NTUF recently filed an amicus brief in Matter of Zelinsky v. Commissioner of Taxation and Finance of the State of New York on the side of the plaintiffs, Professor Edward Zelinsky and Doris Zelinsky. The Zelinskys are challenging New York’s so-called “convenience of the employer” rule, something NTUF has long opposed both for policy and constitutional reasons.
Edward Zelinsky is a professor at the Cardozo School of Law at Yeshiva University in New York City. Yet, even for days when Professor Zelinsky teaches from his home in Connecticut, New York claims that he owes New York income tax, due to the convenience of the employer rule.
New York’s convenience of the employer rule essentially states that, when taxpayers switch from working in New York for a New York-based employer to working remotely, in another state, for the same New York-based employer, they still owe tax to New York. In other words, New York holds telecommuters liable for New York state income tax even if they are physically in another state.
There are a few problems with this. The biggest is that it can expose the telecommuting taxpayer to double taxation, as the state where they are physically working may also claim the power to tax their income. Taxpayers in this unfortunate situation can quickly find themselves to be the rope in a tug-of-war between two state revenue departments.
But, at a more fundamental level, it cuts to the issue of tax fairness. Few taxpayers have any illusions that they will receive back in government services and benefits precisely what they pay in taxes, but there is a reasonable expectation that taxes paid will at least go to the state or locality that facilitated it. Someone working in Georgia knows that, however else they feel about the taxes they owe, at least Montana is not going to claim a slice.
After all, the government services that Professor Zelinsky relies on when he works from home in Connecticut all come from Connecticut, not New York. Connecticut, not New York, provides the infrastructure that powers his home and internet. Connecticut, not New York, supports the businesses Professor Zelinsky travels to for supplies. Connecticut, not New York, would respond with emergency services should Professor Zelinsky have need of them.
New York argues that Professor Zelinsky’s choice to work from home is simply a matter of “convenience,” and that it should not impact his tax treatment. By that logic, everyone in America should pay state income taxes to New York, as they are simply indulging in a convenience by not flying into LaGuardia each day to hop on their laptops in a New York Starbucks.
This already-specious argument falls apart entirely in the face of the circumstances of the COVID-19 pandemic.
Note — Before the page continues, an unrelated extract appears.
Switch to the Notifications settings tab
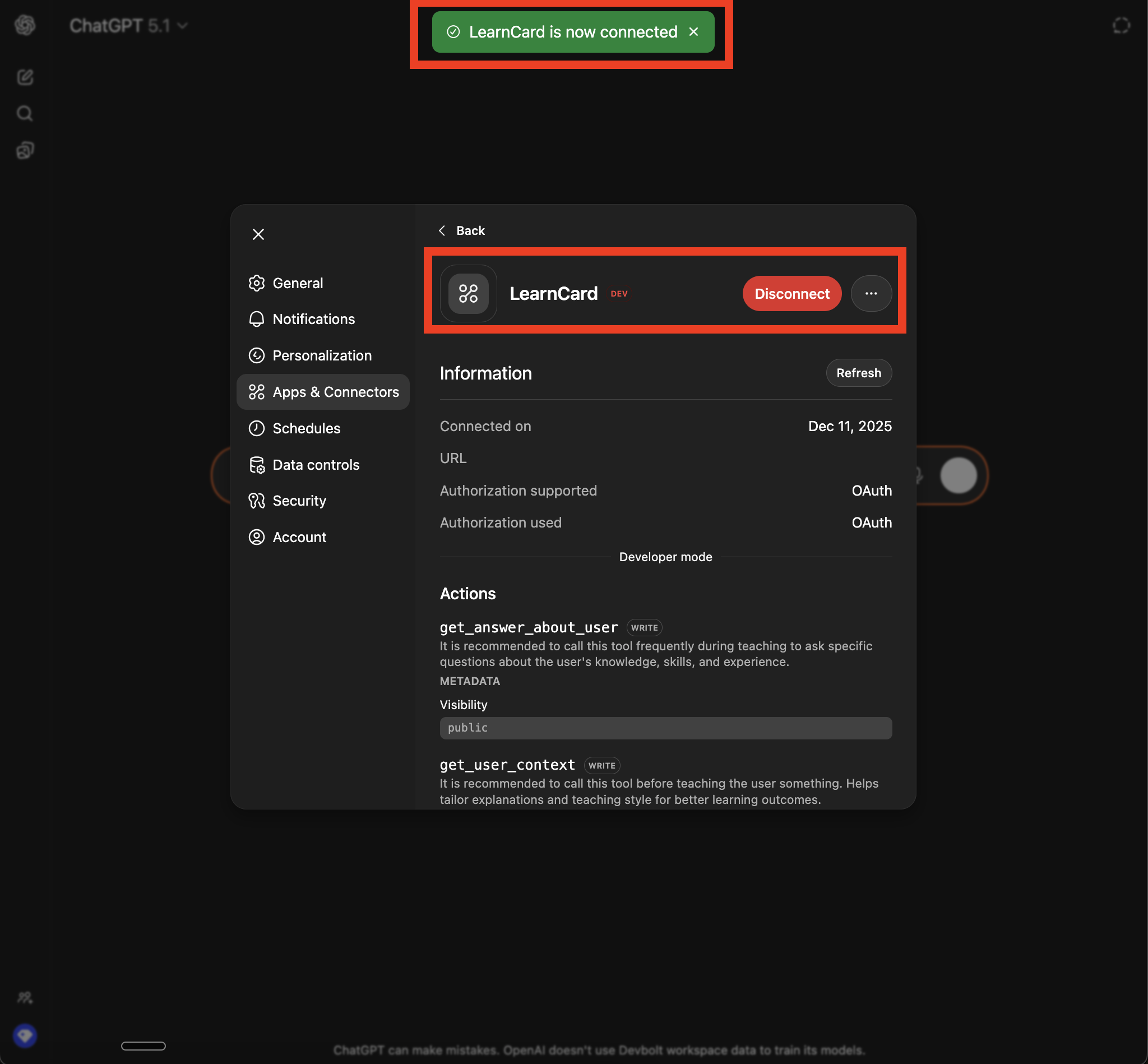313,319
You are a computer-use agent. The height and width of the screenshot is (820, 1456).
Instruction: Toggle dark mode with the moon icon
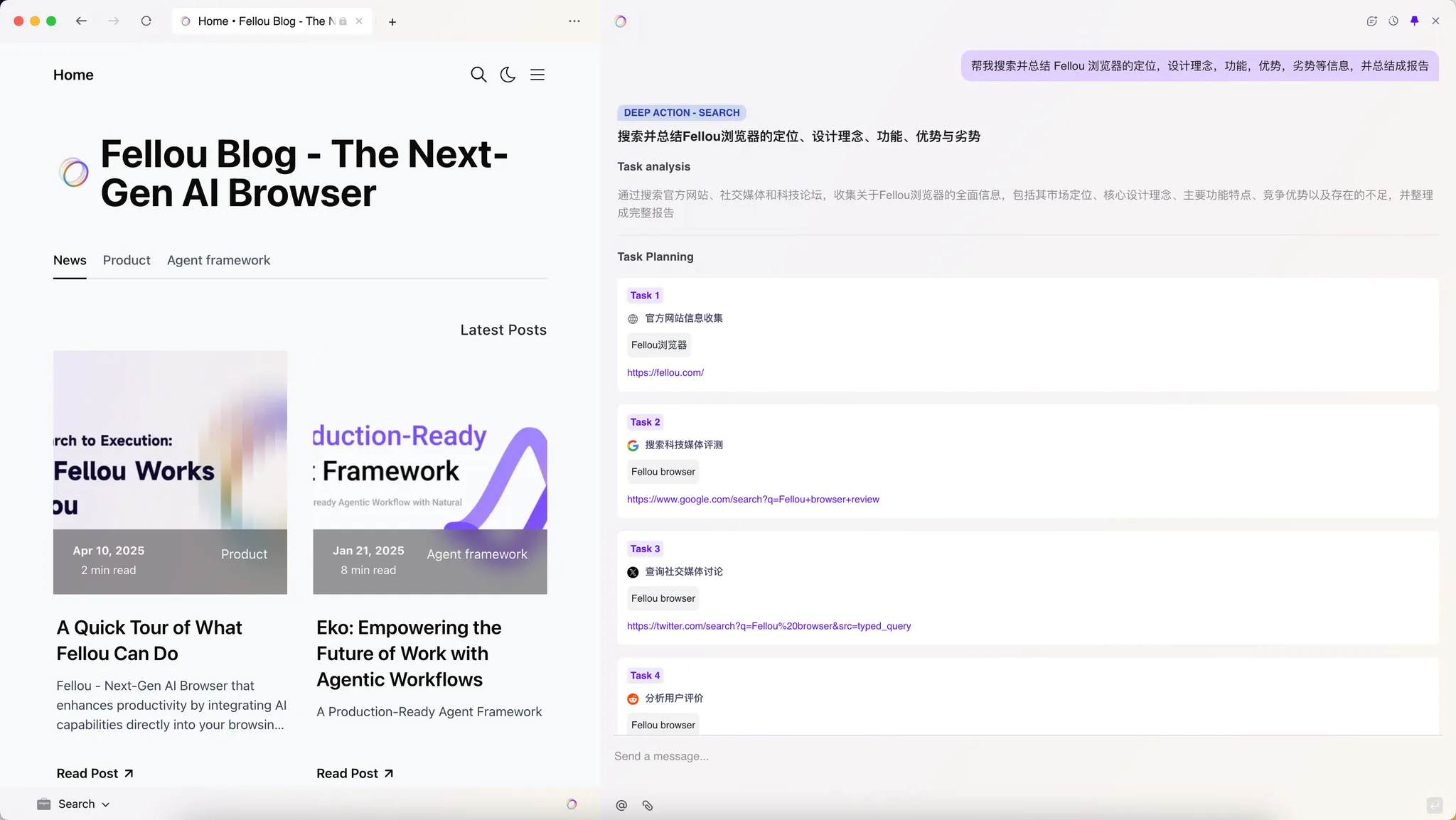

Despite the fact that Professor Zelinsky was required to work from home by clear orders from every level of government, New York implausibly argues that this still remained a matter of convenience, as he “was free to work remotely from within New York.” At a time when any nonessential travel was being actively discouraged in no uncertain terms, the idea that Professor Zelinsky was simply enjoying a “convenience” by not driving to a New York Starbucks for work every day is patently absurd.
NTUF therefore encourages the reversal of lower court judgments denying Professor Zelinsky’s request for refunds for income taxes paid to the state of New York, as well as the finding that the convenience of the employer rule itself is an unconstitutional tariff, something the Supreme Court has referred to as “the quintessential evil targeted by the dormant Commerce Clause.”